We are working where we live and living where we work. We are homeschooling our kids. We are navigating how to manage and communicate what we are and are not comfortable with. We are trying to make decisions for an unpredictable future. We are making plans with the assumption that things won’t go as planned. It’s a lot. And everyone is experiencing it in their own way.
Truth 4: Giving yourself grace isn’t easy.
First, let’s start with a perfect example:
How it started: We were really enthusiastic and determined to write and publish this blog in December.
How it’s going: After five months on our to-do list, we wrote it! It got done and we can check it off the procrastination-makes-us-feel-guilty list. **Sigh of relief**
The point is this: You WILL get done what you need to get accomplished. Right now, it’s just hard to find motivation and although it may feel like we should have all the time in the world, we don’t.
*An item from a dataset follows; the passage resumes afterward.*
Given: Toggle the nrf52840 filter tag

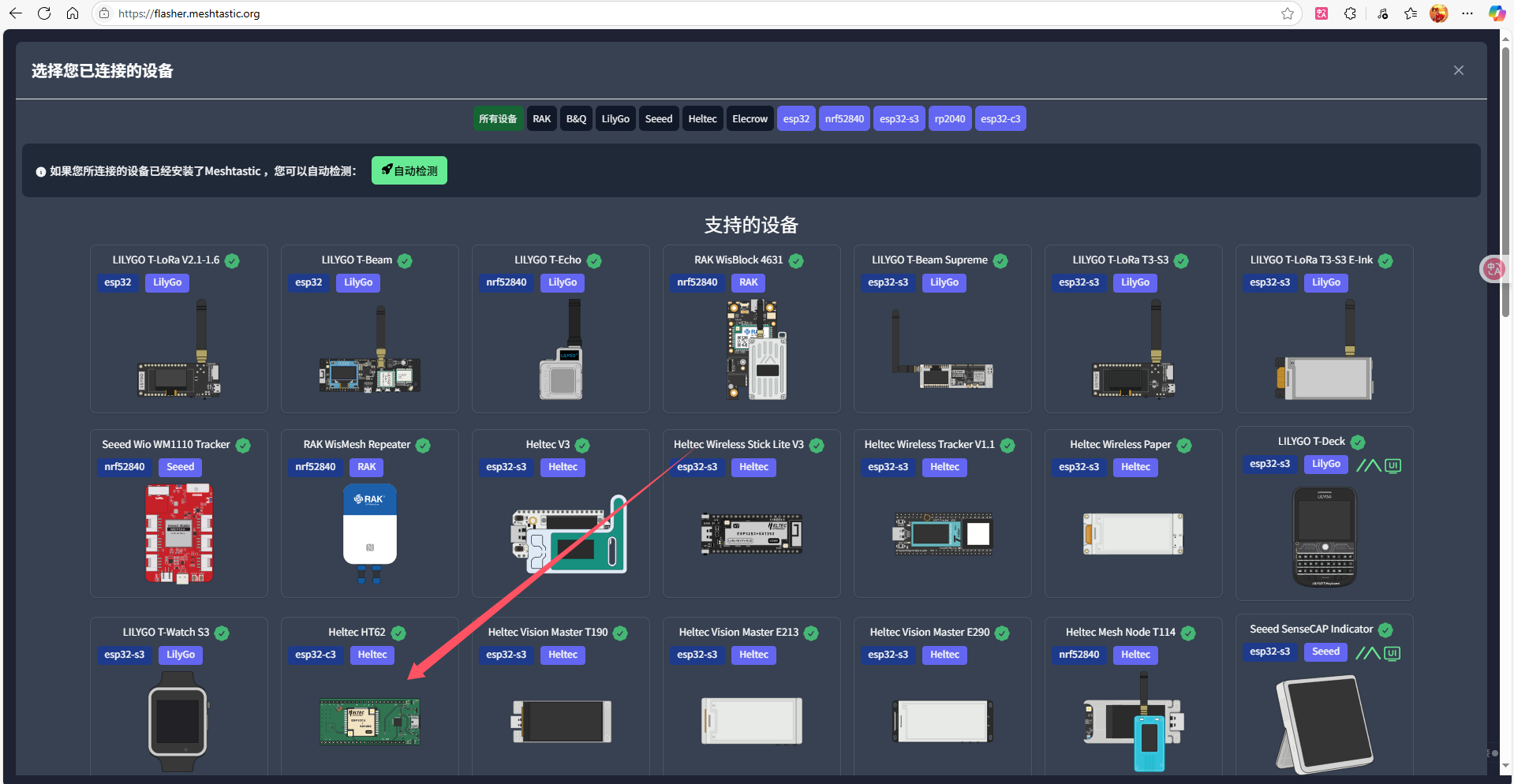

We are human beings and we are all doing the best we can to just. make. it. through. Whatever that looks like is okay. If you got out of bed this morning, go you! If you showered, high five! If you finished your project 30 minutes after you planned to, well, you got it done!
Giving yourself grace, particularly when you have our personality types, is hard. You have feelings of being less-than, a procrastinator, or a loser. YOU’RE NOT. Stop with the negative self-talk and replace it with self-love. You’re still here and you’re getting through it. And we are doing it together. We are all in the same boat, and it’s okay to put your paddle down and let others do the rowing for a bit.
The future
This year has been bananas (Did someone say banana bread? Yes, we’ve already made it. Seven times.). No one would have guessed we would be living through a pandemic, but here we are.
Maybe life will feel more normal soon. Whatever the future holds, we realize what we learned about ourselves over the last year is invaluable. We are resilient and strong. We learned to appreciate the small stuff and find joy in the simplest experiences. And when we get released back into the “wild” someday, maybe this was exactly the reset we needed.